**Collected data:**
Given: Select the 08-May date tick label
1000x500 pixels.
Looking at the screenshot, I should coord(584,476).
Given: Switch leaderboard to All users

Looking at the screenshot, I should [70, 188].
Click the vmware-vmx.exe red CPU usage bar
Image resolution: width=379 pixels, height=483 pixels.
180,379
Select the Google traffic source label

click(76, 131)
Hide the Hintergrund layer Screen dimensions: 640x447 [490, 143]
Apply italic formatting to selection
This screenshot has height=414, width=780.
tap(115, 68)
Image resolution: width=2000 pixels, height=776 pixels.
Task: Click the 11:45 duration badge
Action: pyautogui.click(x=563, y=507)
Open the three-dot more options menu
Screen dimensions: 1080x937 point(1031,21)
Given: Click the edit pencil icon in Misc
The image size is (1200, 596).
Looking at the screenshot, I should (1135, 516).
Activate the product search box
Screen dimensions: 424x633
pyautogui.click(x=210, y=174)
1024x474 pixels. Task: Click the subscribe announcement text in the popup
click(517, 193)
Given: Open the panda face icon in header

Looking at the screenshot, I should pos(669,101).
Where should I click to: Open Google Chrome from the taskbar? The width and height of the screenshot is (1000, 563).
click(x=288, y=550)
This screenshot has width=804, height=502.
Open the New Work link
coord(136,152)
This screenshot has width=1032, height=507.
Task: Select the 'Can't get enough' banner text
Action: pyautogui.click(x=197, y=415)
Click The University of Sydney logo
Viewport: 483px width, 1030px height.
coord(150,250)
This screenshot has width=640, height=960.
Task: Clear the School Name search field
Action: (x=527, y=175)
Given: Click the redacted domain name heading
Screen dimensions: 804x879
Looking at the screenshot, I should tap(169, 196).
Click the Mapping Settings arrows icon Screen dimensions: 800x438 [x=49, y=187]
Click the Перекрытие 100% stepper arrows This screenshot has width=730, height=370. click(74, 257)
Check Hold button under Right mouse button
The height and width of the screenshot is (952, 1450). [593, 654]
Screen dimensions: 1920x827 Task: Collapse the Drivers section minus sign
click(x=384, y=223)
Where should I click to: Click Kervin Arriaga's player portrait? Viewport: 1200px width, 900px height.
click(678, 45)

**ASSIGNMENT:**
Write the entries out again exactly.

**ANSWER:**
Given: Select the 08-May date tick label
1000x500 pixels.
Looking at the screenshot, I should coord(584,476).
Given: Switch leaderboard to All users

Looking at the screenshot, I should [70, 188].
Click the vmware-vmx.exe red CPU usage bar
Image resolution: width=379 pixels, height=483 pixels.
180,379
Select the Google traffic source label

click(76, 131)
Hide the Hintergrund layer Screen dimensions: 640x447 [490, 143]
Apply italic formatting to selection
This screenshot has height=414, width=780.
tap(115, 68)
Image resolution: width=2000 pixels, height=776 pixels.
Task: Click the 11:45 duration badge
Action: pyautogui.click(x=563, y=507)
Open the three-dot more options menu
Screen dimensions: 1080x937 point(1031,21)
Given: Click the edit pencil icon in Misc
The image size is (1200, 596).
Looking at the screenshot, I should (1135, 516).
Activate the product search box
Screen dimensions: 424x633
pyautogui.click(x=210, y=174)
1024x474 pixels. Task: Click the subscribe announcement text in the popup
click(517, 193)
Given: Open the panda face icon in header

Looking at the screenshot, I should pos(669,101).
Where should I click to: Open Google Chrome from the taskbar? The width and height of the screenshot is (1000, 563).
click(x=288, y=550)
This screenshot has width=804, height=502.
Open the New Work link
coord(136,152)
This screenshot has width=1032, height=507.
Task: Select the 'Can't get enough' banner text
Action: pyautogui.click(x=197, y=415)
Click The University of Sydney logo
Viewport: 483px width, 1030px height.
coord(150,250)
This screenshot has width=640, height=960.
Task: Clear the School Name search field
Action: (x=527, y=175)
Given: Click the redacted domain name heading
Screen dimensions: 804x879
Looking at the screenshot, I should tap(169, 196).
Click the Mapping Settings arrows icon Screen dimensions: 800x438 [x=49, y=187]
Click the Перекрытие 100% stepper arrows This screenshot has width=730, height=370. click(74, 257)
Check Hold button under Right mouse button
The height and width of the screenshot is (952, 1450). [593, 654]
Screen dimensions: 1920x827 Task: Collapse the Drivers section minus sign
click(x=384, y=223)
Where should I click to: Click Kervin Arriaga's player portrait? Viewport: 1200px width, 900px height.
click(678, 45)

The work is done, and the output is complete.